- [Activity]
Retype the line with "Click the Export button" in it, then each line after it to the end of the data, word for word.

[[ Supplied material, beginning ]]

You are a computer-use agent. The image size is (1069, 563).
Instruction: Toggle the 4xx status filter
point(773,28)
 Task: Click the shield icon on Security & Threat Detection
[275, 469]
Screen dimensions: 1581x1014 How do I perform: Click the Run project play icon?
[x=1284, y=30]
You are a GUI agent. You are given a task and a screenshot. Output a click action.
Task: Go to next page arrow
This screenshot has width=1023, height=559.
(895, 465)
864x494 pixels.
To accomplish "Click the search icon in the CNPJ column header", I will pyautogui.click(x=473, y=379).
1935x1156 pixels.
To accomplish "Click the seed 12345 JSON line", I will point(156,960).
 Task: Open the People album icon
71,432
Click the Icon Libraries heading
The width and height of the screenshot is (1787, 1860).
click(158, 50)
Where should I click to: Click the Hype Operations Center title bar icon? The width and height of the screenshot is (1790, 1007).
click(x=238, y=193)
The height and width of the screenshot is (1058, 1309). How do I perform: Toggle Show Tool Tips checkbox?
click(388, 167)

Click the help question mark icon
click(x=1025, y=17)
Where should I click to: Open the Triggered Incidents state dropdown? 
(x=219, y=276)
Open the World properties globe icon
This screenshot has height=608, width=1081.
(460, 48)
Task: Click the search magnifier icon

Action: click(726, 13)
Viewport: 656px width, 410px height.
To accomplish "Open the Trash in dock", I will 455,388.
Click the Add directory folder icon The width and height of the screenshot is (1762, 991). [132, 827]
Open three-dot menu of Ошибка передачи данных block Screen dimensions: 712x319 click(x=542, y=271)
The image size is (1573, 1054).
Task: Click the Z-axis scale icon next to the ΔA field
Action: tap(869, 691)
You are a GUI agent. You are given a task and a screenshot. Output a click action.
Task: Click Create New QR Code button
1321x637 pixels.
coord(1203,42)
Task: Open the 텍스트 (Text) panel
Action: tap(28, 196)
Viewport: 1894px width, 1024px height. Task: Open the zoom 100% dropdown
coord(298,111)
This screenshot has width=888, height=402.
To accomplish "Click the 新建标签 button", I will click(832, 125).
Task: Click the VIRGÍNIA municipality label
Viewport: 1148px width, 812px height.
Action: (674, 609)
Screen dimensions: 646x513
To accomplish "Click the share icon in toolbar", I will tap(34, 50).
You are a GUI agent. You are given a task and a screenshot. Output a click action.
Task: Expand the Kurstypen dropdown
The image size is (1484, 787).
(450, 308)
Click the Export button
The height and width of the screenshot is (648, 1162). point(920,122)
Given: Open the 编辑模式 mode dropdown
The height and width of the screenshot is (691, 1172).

[[ Supplied material, end ]]

- [The answer]
Click the Export button
The height and width of the screenshot is (648, 1162). point(920,122)
Given: Open the 编辑模式 mode dropdown
The height and width of the screenshot is (691, 1172).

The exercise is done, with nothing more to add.